━━━ EXTRACT TO READ ━━━
Description Patrik Jakobsson 2013-09-30 07:05:58 UTC
Some Macbook Air 6,2 (2013) models come with a Marvell SATA controller (0x9183) for the PCIe connected SSD. The libahci module loads properly and everything is fine after booting but after resuming from suspend it starts spitting out:

[  882.692469] ata1: SATA link up 1.5 Gbps (SStatus 113 SControl 310)
[  882.693016] ata1.00: unexpected _GTF length (8)
[  882.693524] ata1.00: unexpected _GTF length (8)
[  882.693575] ata1.00: configured for UDMA/33
[  882.693622] ata1: EH complete
[  882.793794] ata1: exception Emask 0x10 SAct 0x0 SErr 0x10000 action 0xe frozen
[  882.793798] ata1: irq_stat 0x00400000, PHY RDY changed
[  882.793799] ata1: SError: { PHYRdyChg }
[  882.793803] ata1: hard resetting link

After some time performance degrades to unusable levels and a reboot is required. It seems to try tuning down the link speed and eventually lands on 1.5 Gbps. I've tried adding the device as a "board_ahci_yes_fbs" but that didn't help. I've tried "skip_host_reset" but still nothing.

Any help appreciated

Thanks
Patrik Jakobsson
Comment 1 Patrik Jakobsson 2013-09-30 07:07:03 UTC
Created attachment 109991 [details]
dmesg after a suspend/resume
Comment 2 Tejun Heo 2013-09-30 19:14:58 UTC
Hello, Patrik.

Can you please do "echo min_power > /sys/class/scsi_host/host0/link_power_management_policy" before suspend and see whether anything changes?
━━━ DATA SECTION ━━━
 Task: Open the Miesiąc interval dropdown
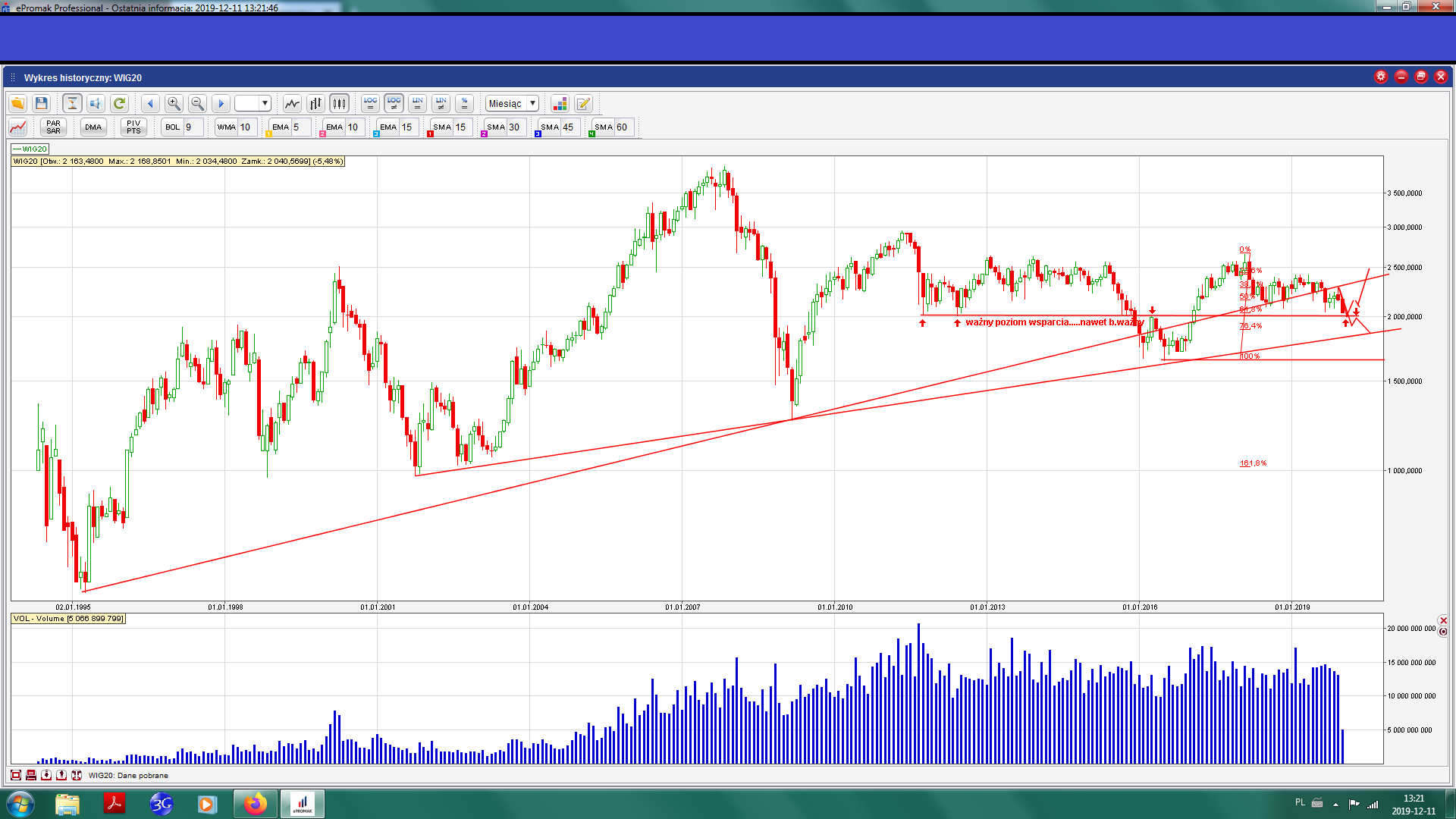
━━━
§ THE TASKS
1. From the bug report above about the Macbook Air SSD controller, extract the passage between "After some time" and "but still nothing.", inclusive.
2. For each post in the bug report about the Macbook Air SSD controller (the description and every numbered comment), list its label, author, and posting date and time.

§ SOLUTIONS TO THE EXERCISE
1.
After some time performance degrades to unusable levels and a reboot is required. It seems to try tuning down the link speed and eventually lands on 1.5 Gbps. I've tried adding the device as a "board_ahci_yes_fbs" but that didn't help. I've tried "skip_host_reset" but still nothing.

2.
- Description: Patrik Jakobsson, 2013-09-30 07:05:58 UTC
- Comment 1: Patrik Jakobsson, 2013-09-30 07:07:03 UTC
- Comment 2: Tejun Heo, 2013-09-30 19:14:58 UTC